For the continuous primary outcome, health‐related quality of life, we planned to impute the standard deviation from P values, according to guidance in the Cochrane Handbook for Systematic Reviews of Interventions (Higgins 2011). If the data were likely to be normally distributed, we planned to use the median for meta‐analysis when the mean was not available; otherwise, we planned to provide a median and interquartile range of the difference in medians. If it was not possible to calculate the standard deviation from the P value or the CIs, we planned to impute the standard deviation using the largest standard deviation in other trials for that outcome. This form of imputation can decrease the weight of the study for calculation of MDs and may bias the effect estimate to no effect for calculation of SMDs (Higgins 2011).

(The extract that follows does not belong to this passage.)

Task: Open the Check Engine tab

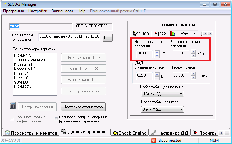Action: click(129, 133)
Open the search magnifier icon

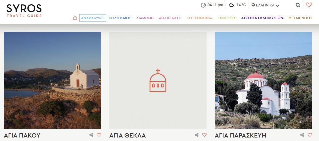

Assessment of heterogeneity

We planned to identify heterogeneity by visual inspection of the forest plots, by using a standard Chi² test and a significance level of α = 0.1, in view of the low power of such tests. We planned to use the Chi² test for heterogeneity to detect between‐trial heterogeneity. In addition, we planned to specifically examine the degree of heterogeneity observed in the results with the I² statistic according to the following classification: from 0% to 40%, heterogeneity may not be important; from 30% to 60%, heterogeneity may be moderate; from 50% to 90%, heterogeneity may be substantial; and from 75% to 100%, heterogeneity may be considerable (Higgins 2003).

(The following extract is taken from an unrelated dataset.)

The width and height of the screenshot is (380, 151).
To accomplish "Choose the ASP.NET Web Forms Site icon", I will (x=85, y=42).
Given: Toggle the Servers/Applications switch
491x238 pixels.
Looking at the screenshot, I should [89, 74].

If there was heterogeneity, we planned to determine the potential reasons for it by examining the individual trial and subgroup characteristics.

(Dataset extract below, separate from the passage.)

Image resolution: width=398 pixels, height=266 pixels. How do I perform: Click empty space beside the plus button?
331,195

Assessment of reporting biases

We planned to assess reporting biases with funnel plots of the relative risk estimates from the individual trials (plotted on a logarithmic scale) against trial size or precision (variance) or the estimators.

Data synthesis

Subgroup analysis and investigation of heterogeneity

We planned to perform the following subgroup analyses because we expected that we would observe heterogeneity in:

• trials at low risk of bias compared to trials at high risk of bias, because trials at high risk of bias may overestimate or underestimate a treatment effect (Higgins 2011);

• trials at risk of vested interest bias compared to trials conducted without risk of vested interest bias because trials at high risk of vested interest bias may overestimate or underestimate a treatment effect (Lundh 2017);

• primary prophylaxis of small varices compared to primary prophylaxis of only medium or large varices because of the different risk of bleeding according to the variceal size (Garcia‐Tsao 2017);

• children with chronic liver disease compared to children with extrahepatic portal vein obstruction, because the differences in the physiopathology of the cause of the portal hypertension between children with liver disease versus alteration in the portal inflow (Chapin 2018);

• severity of liver disease (Child‐Pugh A, B, or C, and PELD or MELD), because of the different risk of bleeding according to the impaired liver function (Garcia‐Tsao 2017);

• children with cholestatic compared to children with non‐cholestatic liver disease, because of the different risk of bleeding according to different aetiologies (Chapin 2018).

Sensitivity analysis

In addition to the sensitivity analyses specified under Dealing with missing data, in order to assess the robustness of the eligibility criteria, our intention was to undertake sensitivity analyses in an attempt to explain our findings as well as any observed heterogeneity.

We planned to conduct Trial Sequential Analysis to assess imprecision in our primary and secondary outcomes (Thorlund 2017; TSA 2017), and compare the result of our assessment with the assessment of imprecision using GRADEpro GDT.